Material selection and resource use is one of the key areas assessed in all rating systems. The choice of materials and systems within a material category can have dramatic effect in terms of the environmental burdens captured in a full life cycle assessment. Material selection impacts a number of more specific concerns, such as design efficiency and related material use, recycled content, recyclability, and the potential for reuse. All these considerations are either directly or indirectly taken into account in green building assessment and rating systems. While the systems do not now deal explicitly or well with building durability issues, material selection can also be a key aspect of ensuring a building service life exceeds the desired or planned service life. This is especially true for materials that will be exposed to the elements or subjected to wear and tear from occupants.
LCA Comparison of Precast versus Cast-in-place Systems
Floors and roofs are significant in terms of the environmental burden during the production of the load bearing components of a structure. Optimization of floor and roof components can significantly reduce the environmental impact of the overall structure construction. The table below shows that a precast concrete hollow core slab system can offer clear embodied energy advantages relative to a cast-in-place floor slab.
Energy consumption required to produce concrete floors
Item | Hollow core slab (MJ/m²) | Cast-in-place slab (MJ/m²) |
Cement | 186 | 389 |
Steel | 45 | 60 |
Other raw materials | 15 | 23 |
Manufacturing process | 128 | 32 |
Transportation | 28 | 42 |
Total | 401 | 560 |
Source: fib Environmental issues in prefabrication
Distances from a precast plant and a ready-mix plant to the building site are assumed to be the same. The higher energy consumption for the cast-in-place slab is due to the larger volume of cement and concrete needed per square meter of floor.
In the table below, the comparison is broadened to cover a number of physical characteristics and a range of environmental effects. The precast concrete hollow core floor slab is less environmentally intensive than its cast-in-place counterpart, with the exception of greenhouse gas emissions where the precast system was found to have slightly higher impacts.
Comparison of different floor types from a study in the Netherlands where an extensive investigation compared a precast hollow core floor with a cast-in-place floor.

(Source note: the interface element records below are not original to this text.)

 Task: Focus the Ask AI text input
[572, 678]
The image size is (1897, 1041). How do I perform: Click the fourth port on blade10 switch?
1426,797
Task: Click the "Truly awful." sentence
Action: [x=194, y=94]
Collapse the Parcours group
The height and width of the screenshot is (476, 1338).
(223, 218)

Item | Hollow core slab (per m²) | Cast-in-place slab (per m²) |
Concrete (kg) | 263.7 | 423.0 |
Reinforcement (kg) | 3.2 | 6.1 |
Total mass (kg) | 266.9 | 429.1 |
Eutrophication (kg P04-3 eq.) | 0.0356 | 0.0410 |
Exhaustion (x 10-12) | 0.0468 | 0.0707 |
Ecotoxicity (xl03 m3) | 2.78 | 5.81 |
Greenhouse effect (kg CO2 eq.) | 55.2 | 53.4 |
Acidification (kg SO2 eq.) | 0.252 | 0.306 |
Summer smog (kg C2H4 eq.) | 0.0297 | 0.0460 |
Human toxicity (kg) | 0.318 | 0.411 |
Use of primary energy (MJ) | 461 | 643 |
Solid waste (kg) | 36.3 | 58.8 |
*Note: "eq." = equivalents
Source: fib Environmental issues in prefabrication
These results reflect the efficiency of material use in a precast system with advanced production processes using high strength concrete reinforced with prestressing steel. Precast structures use less material to achieve the same load bearing capacity compared with cast-in-place structures. Smaller precast cross sections result in less dead load to carry. CSA A23.3 allows the use of a higher material resistance factor for certified plant manufactured precast concrete elements. The choice of one precast load bearing system over another does not have a major impact on the environmental burden created by the construction.
Prestressing done by pretensioning prestressing strands in the forms at a precast plant is highly efficient; reducing the amount of embedded steel and improving structural performance.
Example: Comparing a prestressed and rebar reinforced concrete beam
A beam spanning 7.0 m is required to carry a dead load of 30 kN/m and a live load of 25 kN/m. A cross section of 300x600 mm is chosen with top reinforcement of 2-No.20 bars. The main reinforcement required for the reinforced beam is 4-No.30 bars to carry the load, while a prestressed beam needs 8-13 mm strands. The reduction in shear reinforcement in the prestressed beam is neglected. The reinforcement required is 2800 mm2 for the reinforced beam compared with 792 mm2 for the prestressed beam - a reduction in the area of the main reinforcement of about 70%.
Summary
- precasting allows optimized concrete mix designs. Mixes are usually designed to reach 25-30 MPa in 12-16 hours for precasting a new element each day.
- prestressing can significantly reduce the amount of steel used; and
- post-tensioned concrete can be employed at a precast plant and is often used at the site to join elements as moment connections, shear walls and for stabilizing elevator and stair shafts in tall buildings.